** MATERIAL FOR THIS TASK follows **

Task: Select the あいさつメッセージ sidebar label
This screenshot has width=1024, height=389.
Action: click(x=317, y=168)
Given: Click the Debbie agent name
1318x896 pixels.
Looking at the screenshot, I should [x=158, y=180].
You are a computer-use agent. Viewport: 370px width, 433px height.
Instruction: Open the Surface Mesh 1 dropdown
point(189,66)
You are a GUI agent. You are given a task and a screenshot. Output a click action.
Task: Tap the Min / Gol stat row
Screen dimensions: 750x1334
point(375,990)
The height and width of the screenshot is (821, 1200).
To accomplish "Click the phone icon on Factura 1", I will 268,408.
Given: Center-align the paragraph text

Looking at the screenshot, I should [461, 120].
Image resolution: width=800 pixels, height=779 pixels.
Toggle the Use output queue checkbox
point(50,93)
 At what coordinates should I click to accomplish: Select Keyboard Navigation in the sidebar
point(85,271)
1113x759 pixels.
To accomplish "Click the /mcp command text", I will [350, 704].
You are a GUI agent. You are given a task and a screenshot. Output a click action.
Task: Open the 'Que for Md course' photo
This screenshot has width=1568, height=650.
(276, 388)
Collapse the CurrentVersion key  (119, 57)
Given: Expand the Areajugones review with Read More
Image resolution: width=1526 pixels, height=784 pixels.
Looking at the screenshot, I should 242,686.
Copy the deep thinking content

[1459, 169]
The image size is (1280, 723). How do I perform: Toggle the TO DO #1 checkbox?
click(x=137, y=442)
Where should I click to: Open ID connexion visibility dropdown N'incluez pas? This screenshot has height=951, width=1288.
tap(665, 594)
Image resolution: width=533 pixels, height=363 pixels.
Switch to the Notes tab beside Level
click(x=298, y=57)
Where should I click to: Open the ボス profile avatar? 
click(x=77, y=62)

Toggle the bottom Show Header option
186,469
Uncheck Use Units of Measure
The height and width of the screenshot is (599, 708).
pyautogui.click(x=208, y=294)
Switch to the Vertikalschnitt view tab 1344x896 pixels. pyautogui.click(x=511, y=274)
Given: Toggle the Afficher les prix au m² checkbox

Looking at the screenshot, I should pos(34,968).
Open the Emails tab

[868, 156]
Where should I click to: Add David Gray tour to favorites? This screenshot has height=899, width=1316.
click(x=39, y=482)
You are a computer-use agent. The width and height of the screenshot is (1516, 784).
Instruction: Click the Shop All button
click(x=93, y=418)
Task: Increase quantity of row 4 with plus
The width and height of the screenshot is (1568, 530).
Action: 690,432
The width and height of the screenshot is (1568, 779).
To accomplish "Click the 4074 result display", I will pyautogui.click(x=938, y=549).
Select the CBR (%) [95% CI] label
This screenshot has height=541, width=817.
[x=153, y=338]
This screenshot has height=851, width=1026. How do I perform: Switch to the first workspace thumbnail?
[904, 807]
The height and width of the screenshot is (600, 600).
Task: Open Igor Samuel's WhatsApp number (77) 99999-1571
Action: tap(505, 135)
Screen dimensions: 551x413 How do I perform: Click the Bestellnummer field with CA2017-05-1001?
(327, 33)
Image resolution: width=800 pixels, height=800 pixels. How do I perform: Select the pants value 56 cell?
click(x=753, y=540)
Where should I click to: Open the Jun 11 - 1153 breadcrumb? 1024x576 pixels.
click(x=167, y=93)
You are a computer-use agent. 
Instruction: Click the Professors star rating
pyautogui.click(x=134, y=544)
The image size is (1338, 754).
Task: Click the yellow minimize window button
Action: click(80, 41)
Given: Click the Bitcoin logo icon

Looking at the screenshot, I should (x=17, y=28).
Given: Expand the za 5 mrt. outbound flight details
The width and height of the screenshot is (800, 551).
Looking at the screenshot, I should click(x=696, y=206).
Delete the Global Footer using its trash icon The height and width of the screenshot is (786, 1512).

** End of MATERIAL FOR THIS TASK **

» EXERCISE BRIEF: In full and exactly as written, reproduce the records above.

» WRITTEN ANSWER:
Task: Select the あいさつメッセージ sidebar label
This screenshot has width=1024, height=389.
Action: click(x=317, y=168)
Given: Click the Debbie agent name
1318x896 pixels.
Looking at the screenshot, I should [x=158, y=180].
You are a computer-use agent. Viewport: 370px width, 433px height.
Instruction: Open the Surface Mesh 1 dropdown
point(189,66)
You are a GUI agent. You are given a task and a screenshot. Output a click action.
Task: Tap the Min / Gol stat row
Screen dimensions: 750x1334
point(375,990)
The height and width of the screenshot is (821, 1200).
To accomplish "Click the phone icon on Factura 1", I will 268,408.
Given: Center-align the paragraph text

Looking at the screenshot, I should [461, 120].
Image resolution: width=800 pixels, height=779 pixels.
Toggle the Use output queue checkbox
point(50,93)
 At what coordinates should I click to accomplish: Select Keyboard Navigation in the sidebar
point(85,271)
1113x759 pixels.
To accomplish "Click the /mcp command text", I will [350, 704].
You are a GUI agent. You are given a task and a screenshot. Output a click action.
Task: Open the 'Que for Md course' photo
This screenshot has width=1568, height=650.
(276, 388)
Collapse the CurrentVersion key  (119, 57)
Given: Expand the Areajugones review with Read More
Image resolution: width=1526 pixels, height=784 pixels.
Looking at the screenshot, I should 242,686.
Copy the deep thinking content

[1459, 169]
The image size is (1280, 723). How do I perform: Toggle the TO DO #1 checkbox?
click(x=137, y=442)
Where should I click to: Open ID connexion visibility dropdown N'incluez pas? This screenshot has height=951, width=1288.
tap(665, 594)
Image resolution: width=533 pixels, height=363 pixels.
Switch to the Notes tab beside Level
click(x=298, y=57)
Where should I click to: Open the ボス profile avatar? 
click(x=77, y=62)

Toggle the bottom Show Header option
186,469
Uncheck Use Units of Measure
The height and width of the screenshot is (599, 708).
pyautogui.click(x=208, y=294)
Switch to the Vertikalschnitt view tab 1344x896 pixels. pyautogui.click(x=511, y=274)
Given: Toggle the Afficher les prix au m² checkbox

Looking at the screenshot, I should pos(34,968).
Open the Emails tab

[868, 156]
Where should I click to: Add David Gray tour to favorites? This screenshot has height=899, width=1316.
click(x=39, y=482)
You are a computer-use agent. The width and height of the screenshot is (1516, 784).
Instruction: Click the Shop All button
click(x=93, y=418)
Task: Increase quantity of row 4 with plus
The width and height of the screenshot is (1568, 530).
Action: 690,432
The width and height of the screenshot is (1568, 779).
To accomplish "Click the 4074 result display", I will pyautogui.click(x=938, y=549).
Select the CBR (%) [95% CI] label
This screenshot has height=541, width=817.
[x=153, y=338]
This screenshot has height=851, width=1026. How do I perform: Switch to the first workspace thumbnail?
[904, 807]
The height and width of the screenshot is (600, 600).
Task: Open Igor Samuel's WhatsApp number (77) 99999-1571
Action: tap(505, 135)
Screen dimensions: 551x413 How do I perform: Click the Bestellnummer field with CA2017-05-1001?
(327, 33)
Image resolution: width=800 pixels, height=800 pixels. How do I perform: Select the pants value 56 cell?
click(x=753, y=540)
Where should I click to: Open the Jun 11 - 1153 breadcrumb? 1024x576 pixels.
click(x=167, y=93)
You are a computer-use agent. 
Instruction: Click the Professors star rating
pyautogui.click(x=134, y=544)
The image size is (1338, 754).
Task: Click the yellow minimize window button
Action: click(80, 41)
Given: Click the Bitcoin logo icon

Looking at the screenshot, I should (x=17, y=28).
Given: Expand the za 5 mrt. outbound flight details
The width and height of the screenshot is (800, 551).
Looking at the screenshot, I should click(x=696, y=206).
Delete the Global Footer using its trash icon The height and width of the screenshot is (786, 1512).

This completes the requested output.